In Scott Hauge’s op-ed (“California’s greenhouse gas law benefits small business,” Capitol Weekly, Oct. 9), he offers a “full-throated endorsement” of California’s plan to address greenhouse gas emissions. While we fully support the goals of AB 32, we cannot endorse an Air Resources Board staff proposal without having answers to some very critical questions about how the plan will impact small businesses.
It is our responsibility as representatives of small business to question, analyze, review and at times improve the proposals for new government initiatives that are going to affect our members. On the national level with this financial crisis, we are seeing what happens when questions are not asked and polices are not fully vetted.
Many commitments were made in the passage of the AB 32 legislation. For example, CARB promised to hold small business workshops and conduct a detailed economic analysis – both of these promises remain unmet and the deadline is fast approaching for CARB to cast their final vote locking in the implementation scoping plan.
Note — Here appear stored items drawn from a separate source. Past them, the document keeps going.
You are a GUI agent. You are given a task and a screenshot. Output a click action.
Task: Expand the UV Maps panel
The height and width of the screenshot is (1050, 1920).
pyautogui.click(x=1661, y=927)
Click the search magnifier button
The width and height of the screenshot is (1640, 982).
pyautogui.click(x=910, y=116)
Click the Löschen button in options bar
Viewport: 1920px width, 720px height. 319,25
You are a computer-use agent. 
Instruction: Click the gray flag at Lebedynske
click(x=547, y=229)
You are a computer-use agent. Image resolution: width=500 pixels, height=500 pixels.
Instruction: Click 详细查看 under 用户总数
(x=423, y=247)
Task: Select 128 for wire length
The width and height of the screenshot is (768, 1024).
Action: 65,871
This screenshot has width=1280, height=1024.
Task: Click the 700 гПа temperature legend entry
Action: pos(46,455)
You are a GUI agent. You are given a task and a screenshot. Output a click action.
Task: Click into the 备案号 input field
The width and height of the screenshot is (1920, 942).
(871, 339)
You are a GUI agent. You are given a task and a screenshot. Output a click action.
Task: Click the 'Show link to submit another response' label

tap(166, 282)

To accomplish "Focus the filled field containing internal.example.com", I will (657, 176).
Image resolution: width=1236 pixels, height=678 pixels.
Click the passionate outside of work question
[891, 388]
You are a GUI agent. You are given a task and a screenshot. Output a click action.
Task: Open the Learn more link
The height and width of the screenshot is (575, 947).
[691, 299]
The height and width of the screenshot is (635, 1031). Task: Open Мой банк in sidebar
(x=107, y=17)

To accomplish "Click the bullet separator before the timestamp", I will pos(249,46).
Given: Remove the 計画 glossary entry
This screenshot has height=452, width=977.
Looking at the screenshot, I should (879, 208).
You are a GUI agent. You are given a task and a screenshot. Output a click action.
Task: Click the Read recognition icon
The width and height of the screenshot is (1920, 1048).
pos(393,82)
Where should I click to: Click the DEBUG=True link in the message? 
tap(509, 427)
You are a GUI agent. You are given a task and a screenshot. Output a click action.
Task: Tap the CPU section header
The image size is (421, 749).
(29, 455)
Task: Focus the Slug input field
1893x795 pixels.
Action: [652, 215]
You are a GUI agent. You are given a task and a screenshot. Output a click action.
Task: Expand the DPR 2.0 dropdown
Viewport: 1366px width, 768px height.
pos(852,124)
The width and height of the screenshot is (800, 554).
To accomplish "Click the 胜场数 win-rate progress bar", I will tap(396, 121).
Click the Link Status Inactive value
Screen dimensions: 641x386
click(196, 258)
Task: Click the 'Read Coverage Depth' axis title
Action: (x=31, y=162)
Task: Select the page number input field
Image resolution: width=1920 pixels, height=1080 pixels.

The current economic crisis is causing business failures, higher unemployment and lower revenues. While small businesses are struggling with lower profits and higher costs, we have serious concerns about the significant financial investments that will be required upfront under CARB’s scoping plan. We hope that the program will result in cost reductions and job creation in 2020, however, we are worried about the next 12 years. The costs associated with this program are real, but we are concerned that the benefits are speculative and far away.
This is not a question of political loyalty or lack of support for the goals of AB32. Many small business organizations have reached out to the Administration and CARB to ask for more information and to engage in a productive dialogue. It is too bad that Small Business California has chosen not to be part of this effort to find meaningful, cost-effective solutions for the small businesses in our state. As small business representatives we have a fundamental interest in a full examination of the costs and benefits that will come with every aspect of the program. This implementation effort is going to dramatically impact our business environment and our quality of life – from energy costs, taxes and transportation to food prices and even housing choices. We owe it to workers, small business owners and families across the state to make sure that we do this right.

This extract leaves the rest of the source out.